The Spacing Effect is when long-term retention is promoted when learning events are spaced by even one intervening item rather than in immediate succession.
The two theories underlying the Spacing Effect are the Strength Theories (one memory trace for each event that is altered with repetition which increases the availability of the trace) and the Multiple Trace Theories (each repetition creates a new independent trace that increases the probability of finding at least one trace).
Multiple Trace Theories are more favored by evidence.
This type of repetition improves memory by increasing encoding variability that increases the probability of finding an effective retrieval cue.
Why are small effects found in recall but not cued recall or recognition, with the state-dependent effect?
The provided cues from recognition and cued-recall tests overshadow the weaker state cue.
In recognition memory, the item itself is used as a cue, overshadowing the state-dependent effect.
What are the main three techniques to improve memory as discussed in Chapter 17?
1. Methods of Loci/Memory Palaces: A memory technique in which to-be-remembered items are associated with various locations well known to the readers.
2. Pegword System: A memory technique in which to-be-remembered items are associated with pegwords, each of which rhymes with a different number between one and ten.
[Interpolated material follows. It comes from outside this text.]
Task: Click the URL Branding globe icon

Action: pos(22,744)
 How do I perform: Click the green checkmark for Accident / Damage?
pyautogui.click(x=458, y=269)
EX: one-bun
3. Story Mnemoic: A memory technique that involves constructing a story linking unrelated words together in the correct order.
What does the Attention Restoration Theory state?
Interacting with environments rich with inherently fascinating stimuli invoke involuntary attention modestly, allowing directed-attention mechanisms a chance to replenish.
What was the purpose of the study found in the article, "The Critical Importance of Retrieval for Learning "and what did they find?
The purpose was to examine the contributions of repeated study and repeated testing to learning by comparing a standard learning condition to three dropout conditions. They found that when tested on translations a week later, there was better-cued recall for the testing condition and testing and studying condition (relatively equal), with a worse cued recall for the no studying or testing condition.
How does context effects and state-dependent effects play a role in retrieval?
Context Effects refers to location, other people, sights, sounds, etc. State-Dependent memory is a subset of context effects; the mental state experienced during the encoding and testing period. Both predicts memory performance in free recall.
According to your textbook, which would be a more effective memory palace if you want to remember things in a set order? Using your apartment as the palace, or using your route to work/ school as the palace?
Using your route to work because you probably drive / ride the same route each time, whereas you move through your apartment in many different directions.